# Help me convince my wife ...



## Tc200 (Jun 28, 2018)

... to let me upgrade my timemaster.

I currently have an '02 Toro time master with the smaller engine and no bag, I picked it up off Craigslist running rough for $400. Got it cleaned up and running well with your basic items. It works great, last season was awesome, but I don't have a bag for it and I just saw an ad for a '17 owned by an older gentleman whose moving to a rider. It has the bigger motor, bag, side discharge etc. Am I crazy for wanting the upgrade? I'm thinking I can sell mine for 550-650 on FB marketplace or the like, is that realistic? Any tips for getting the wife on board with <$300 upgrade?


----------



## SCGrassMan (Dec 17, 2017)

Yeah let her mow a few times


----------



## TommyTester (Jul 3, 2018)

I just put "Gift for wife" in the memo section of the check and refuse to answer any questions.


----------



## Tc200 (Jun 28, 2018)

TommyTester said:


> I just put "Gift for wife" in the memo section of the check and refuse to answer any questions.


That's a good one!


----------



## Clover13 (Mar 25, 2019)

TommyTester said:


> I just put "Gift for wife" in the memo section of the check and refuse to answer any questions.


Brilliant! :lol:


----------



## chrismar (May 25, 2017)

I've bought and sold a few mowers on craigslist, fb, etc, and I honestly think you're being a tad bit optimistic.

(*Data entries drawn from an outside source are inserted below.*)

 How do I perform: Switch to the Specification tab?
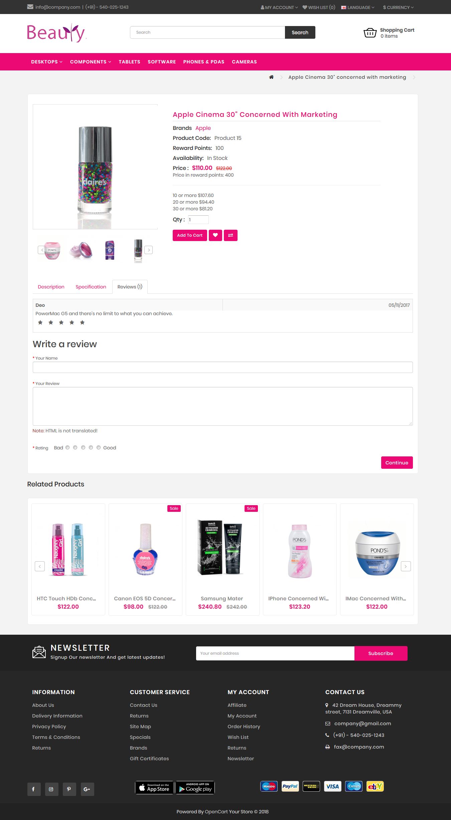click(x=91, y=287)
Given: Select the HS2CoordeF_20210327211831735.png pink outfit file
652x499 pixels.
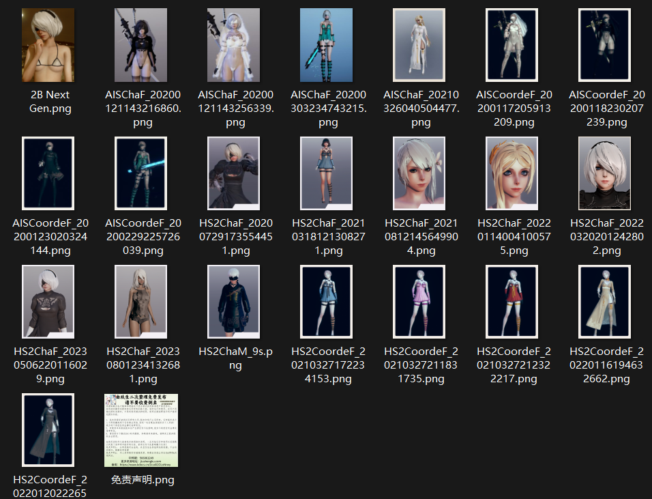Looking at the screenshot, I should (419, 302).

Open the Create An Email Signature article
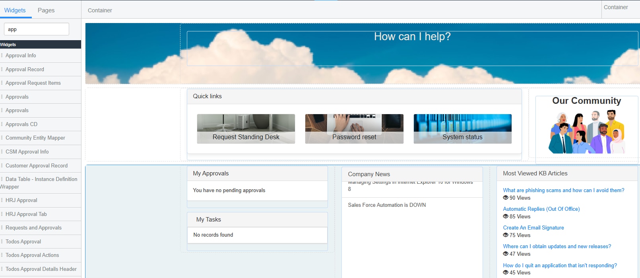(x=533, y=228)
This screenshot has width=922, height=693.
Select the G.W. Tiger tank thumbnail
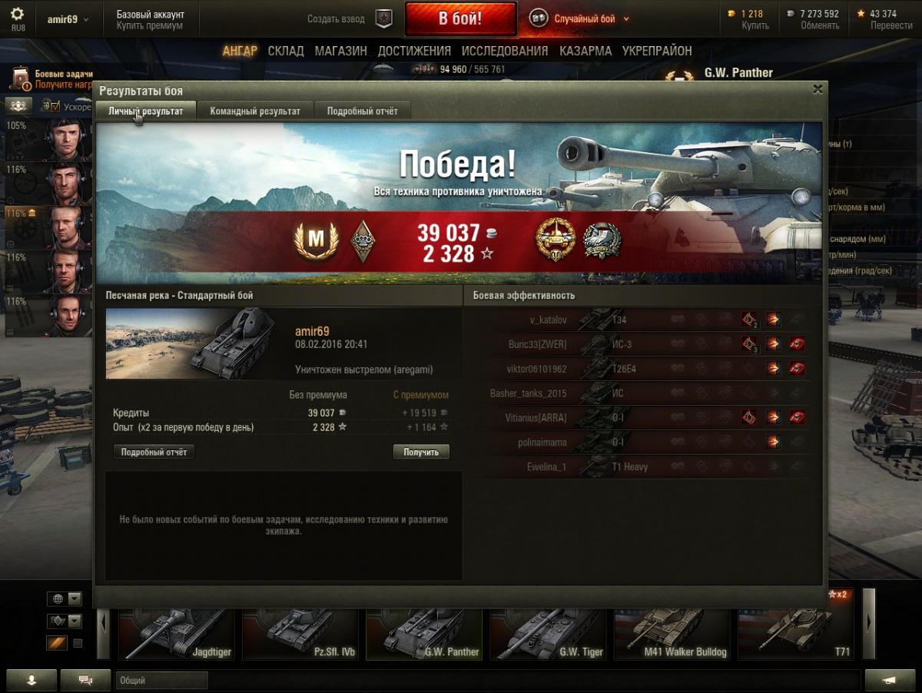click(x=550, y=633)
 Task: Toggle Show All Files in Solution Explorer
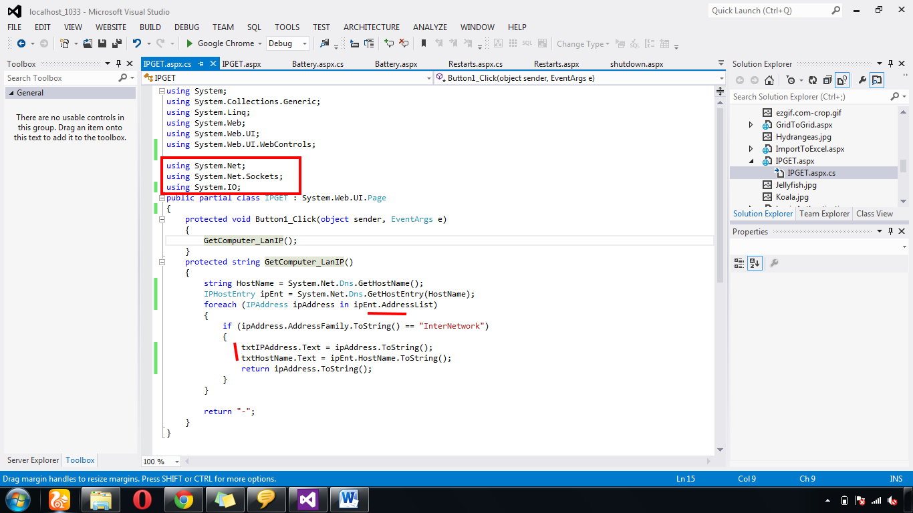click(x=841, y=81)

For example, I had an awesome Honda HRZ "commercial" walk behind (with zero turn wheels, no less, on a 21" mower!). Worked wonderfully. Great cut. About as old as your '02 timemaster, maybe a smidge older. I initially had it listed for $250, which I thought was a steal for mower than originally went for $650-$700 new. Wanna know how much I ended up selling it for? $100. That was the only "reasonable" offer I got, after 6 months of trying to get rid of it.

Not trying to burst your bubble, just offering a little bit of reality. If you do decide to sell, I really do hope you get what you're looking for! Good luck!


----------



## HoosierLawnGnome (Sep 28, 2017)

I sold my toro timemaster with big league striper and tachometer setup for about 700 on CL. Really good condition.

What sold it was the guy pulling up and seeing my front lawn. It's like there was a swimsuit modeling competition going on or something.


----------



## TommyTester (Jul 3, 2018)

HoosierLawnGnome said:


> What sold it was the guy pulling up and seeing my front lawn. It's like there was a swimsuit modeling competition going on or something.


----------



## Tc200 (Jun 28, 2018)

@chrismar @TommyTester @HoosierLawnGnome

Haha love this forum, you guys are great!

Update: Got an offer on my current mower at $580 which I am thrilled about and got the new mower down to $750, going to see the new one tomorrow night, but, barring any major issues does that seem like a good deal? moving from a 2012 model with no accessories to a 2018 with bag, side discharge and charger for $170?


----------



## ericgautier (Apr 22, 2017)

That's a great deal! As long as the new mower is same or better condition as your old one.


----------



## Tc200 (Jun 28, 2018)

For those curious, pulled the switcheroo tonight, new mower was in much better shape. First mow tomorrow and I'll post pics!


----------



## wafflesngravy (Apr 8, 2019)

Good job on the convincing! I kinda screwed up. We used to have a self propelled walk behind and my wife used to mow almost every week because she loved the exercise. I talked her into buying a zero turn Toro and she's scared to death of it. Now I'm stuck mowing every week. How did I let that happen?


----------



## TommyTester (Jul 3, 2018)

Tc200 said:


> For those curious, pulled the switcheroo tonight, new mower was in much better shape.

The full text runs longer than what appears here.